Gowers' phenomenon, Gowers' distal myopathy, Gowers' solution in the treatment of migraine, Gowers' anterior spinocerebellar tract, are the best known eponyms. There are three Gowers' signs: Pain along the compressed sciatic nerve on passive dorsiflexion of the foot; the irregular contraction of the pupil in early tabes (cf Argyll Robertson); and the climbing up the legs signs in Duchenne dystrophy.
It is the last which I highlight here, as a masterly example of clinical description.1 A detailed account of the progressive course and family history, pattern of weakness of muscles, the pseudohypertrophy and his experience of the pathology precede it. He gives full credit to the earlier work of Meryon2 3 and Duchenne.4
PSEUDO-HYPERTROPHIC MUSCULAR PARALYSIS
“The difficulty in going upstairs is especially due to the weakness of the extensors of the knee and hip. The defect of the extensors of the hip causes the gait to have a peculiar oscillating characters.

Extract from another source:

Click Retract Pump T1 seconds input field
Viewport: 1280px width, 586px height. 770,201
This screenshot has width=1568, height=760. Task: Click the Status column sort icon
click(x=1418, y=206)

The greatest defect, however, is in the power of rising from the floor, and the most characteristic peculiarity is the mode in which this is achieved, if it be still possible, and no objects near, by which the patient can aid himself. He commonly has not sufficient power to extend the knees when the weight of the trunk is on the upper extremity of the femur, which is then a lever in which power, applied between the fulcrum and the weight, acts at least advantage. He therefore places his hands on his knees, his arms thus bring much of the weight of the upper part of the trunk on the femur close to the fulcrum, between this and the power, which can then act at greater advantage. When the knees are extended, the power of the extensors of the hip may be sufficient to raise the body into the upright position, or the patient may aid them by an upward push with the hand as he takes it off. If, however, these extensors are weak, the hands are often moved higher and higher up the thighs, grasping alternately, and thus pushing up the trunk. To get thus the requisite support, the knees must not he quite extended, and if their extensors have no power, the device cannot be employed, and the patient is altogether unable to rise. In many cases, especially when extension of the hip is easy, the patient achieves the extension of the knees in another way; he puts the hands on the ground, stretches out the legs behind him far apart, and then, the chief weight of the trunk resting on the hands, by keeping the toes on the ground and pushing the body backwards, he manages to get the knees extended, until the trunk is supported by the hands and feet, all placed as widely apart as possible. Next the hands are moved alternately along the ground backwards, so as to bring a larger portion of the weight of the trunk over the legs. Then one hand is placed upon the knee, and a push with this, and with the other hand on the ground, is sufficient to enable the extensors of the hip to bring the trunk into the upright position.”
This exemplary description is illustrated by several excellent drawings, from his own hand, which show the same mastery of simple precision and clear exposition that characterise all his writings.